Master of Science (MS)


Department of Atmospheric and Environmental Sciences

Content Description

1 online resource (ii, x, 70 pages)

Dissertation/Thesis Chair

John Molinari

Committee Members

Kristen L Corbosiero


Eyewall replacement cycles, Hurricanes, Vertical wind shear, Hurricane Bonnie, 1998, Wind shear

Subject Categories

Atmospheric Sciences


Hurricane Bonnie (1998) was an unusually resilient hurricane that maintained intensity in 12–16 ms-1 vertical wind shear and during an eyewall replacement cycle from 23 – 25 August. This remarkable behavior was examined using observations from flight-level data, microwave imagery, radar, and dropsondes over the two-day period.

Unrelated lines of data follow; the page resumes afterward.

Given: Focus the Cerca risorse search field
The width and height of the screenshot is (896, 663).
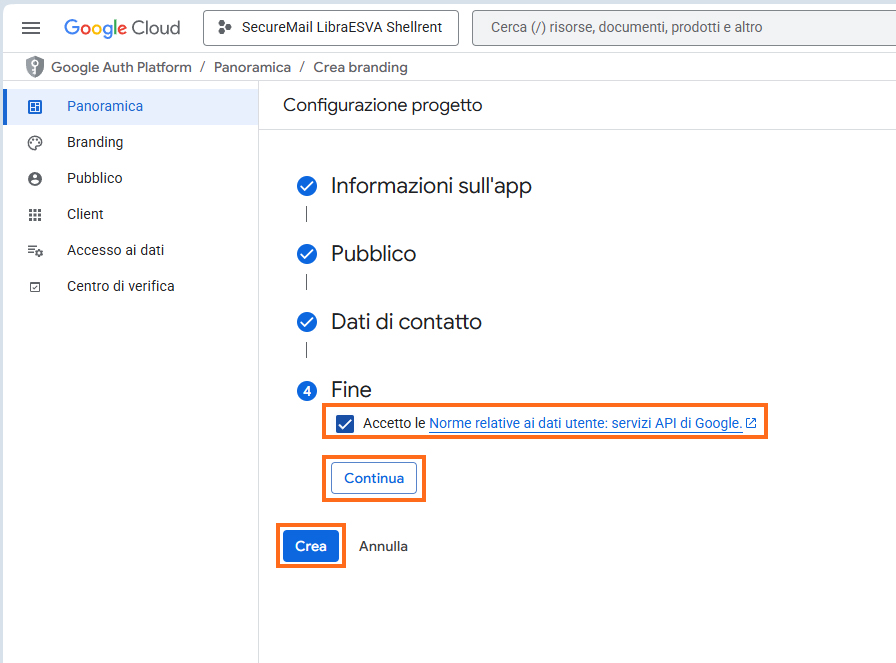Looking at the screenshot, I should coord(680,28).
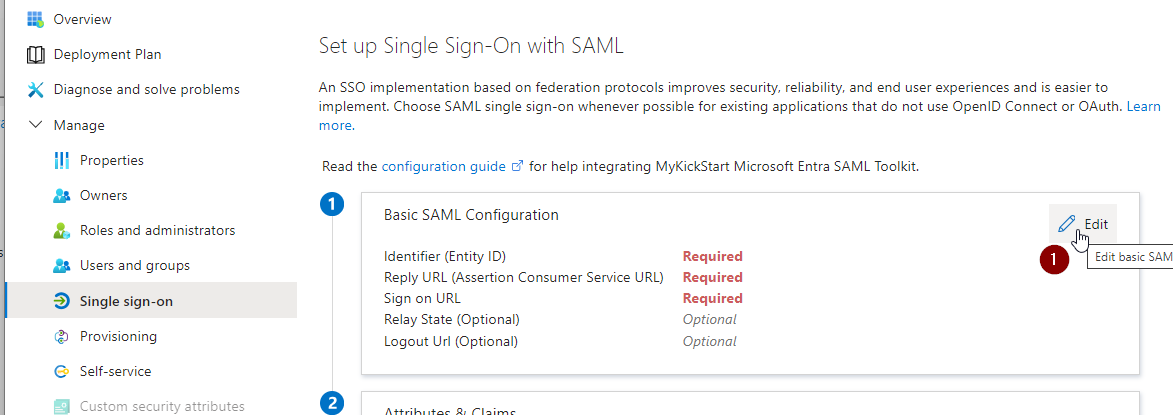
Task: Click the pencil icon in Basic SAML Configuration
Action: click(1068, 224)
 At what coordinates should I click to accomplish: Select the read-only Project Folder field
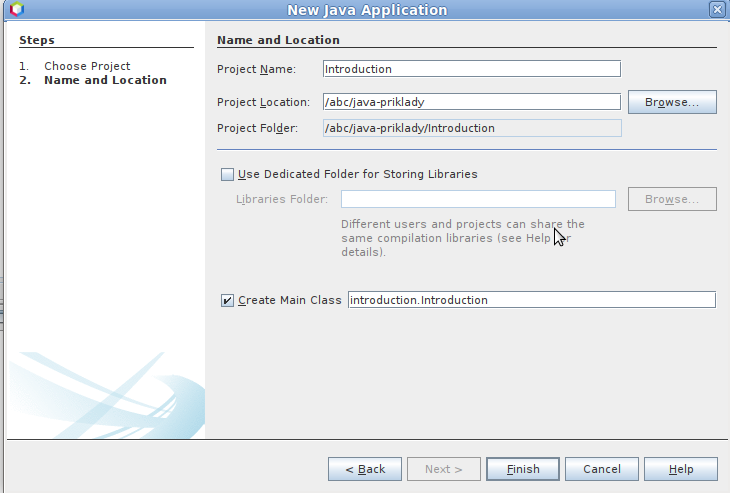point(471,128)
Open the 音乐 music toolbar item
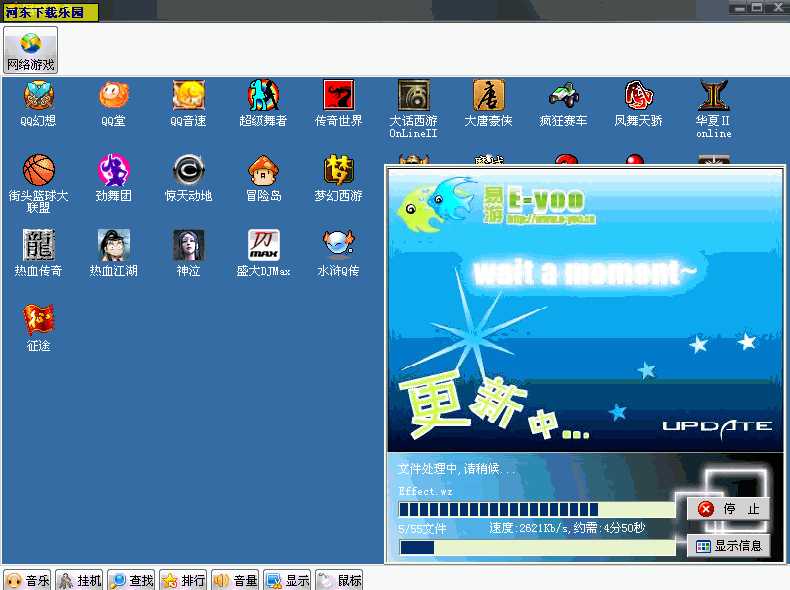Screen dimensions: 790x590 click(x=27, y=580)
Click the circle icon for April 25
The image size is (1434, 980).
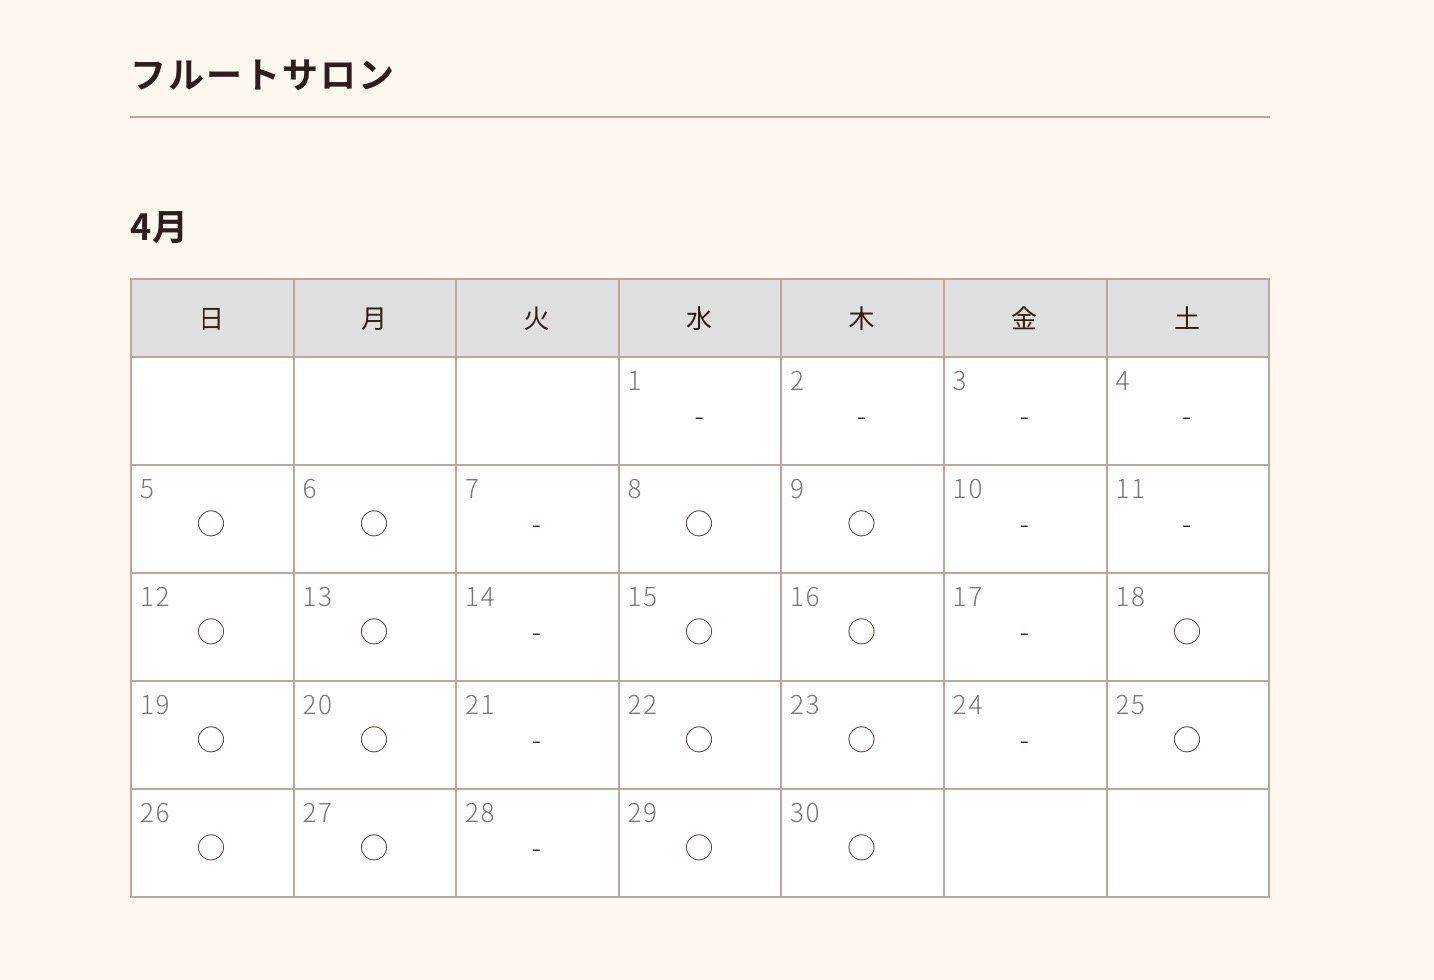click(1187, 739)
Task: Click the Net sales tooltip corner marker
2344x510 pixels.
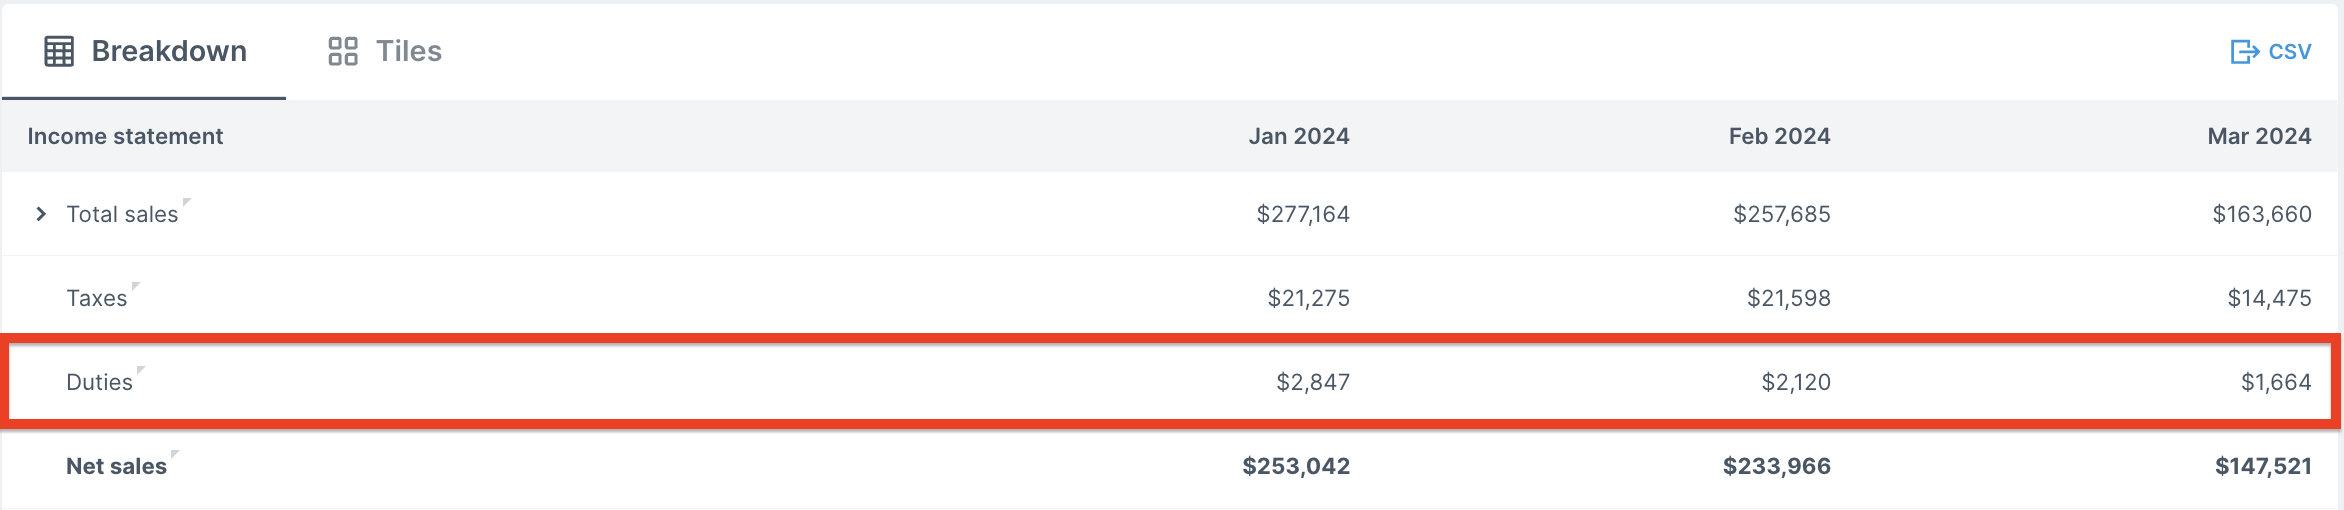Action: [x=175, y=454]
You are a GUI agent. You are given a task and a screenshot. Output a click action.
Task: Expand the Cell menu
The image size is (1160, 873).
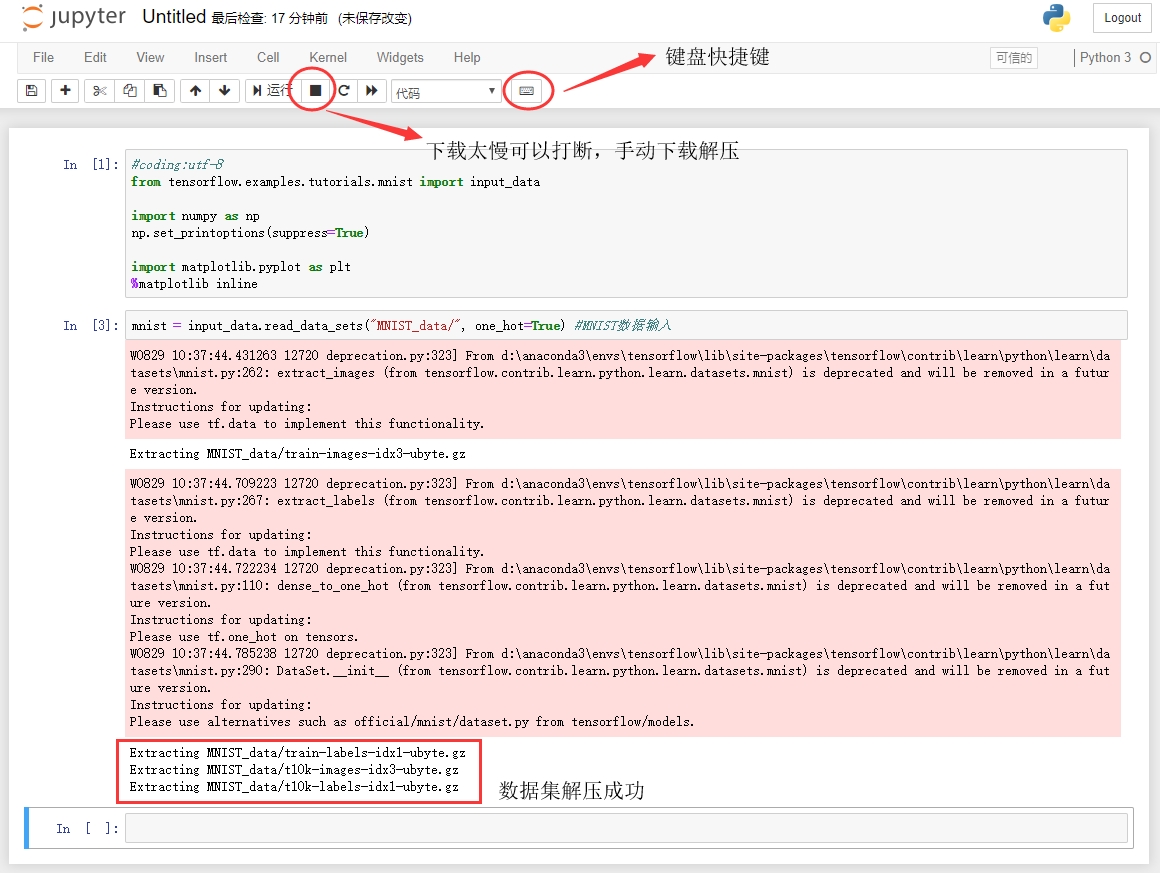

The symmetric and asymmetric aspects of Bonnie’s eyewall replacement cycle were documented and compared to eyewall replacement cycles in other hurricanes. Similar to other observed eyewall replacement cycles, Bonnie exhibited the development, strengthening, and dominance of a secondary eyewall while a primary eyewall decayed. However, Bonnie’s structure was highly asymmetric due to strong 12–16 ms-1 vertical wind shear, in contrast to the more symmetric structures observed in other hurricanes undergoing eyewall replacement cycles. It is hypothesized that strong shear preferentially forced convection downshear, which was able to extend upshear and form a secondary eyewall through enhanced surface fluxes upshear. The larger radius of maximum winds after the eyewall replacement cycle completed might have aided Bonnie’s resiliency in shear by increasing the likelihood that diabatic heating would fall inside the radius of maximum winds. These observations of Hurricane Bonnie’s ability to maintain intensity in spite of high shear and an eyewall replacement cycle, both of which usually result in weakening, provide a new direction from which to view the intensity change issue in hurricanes.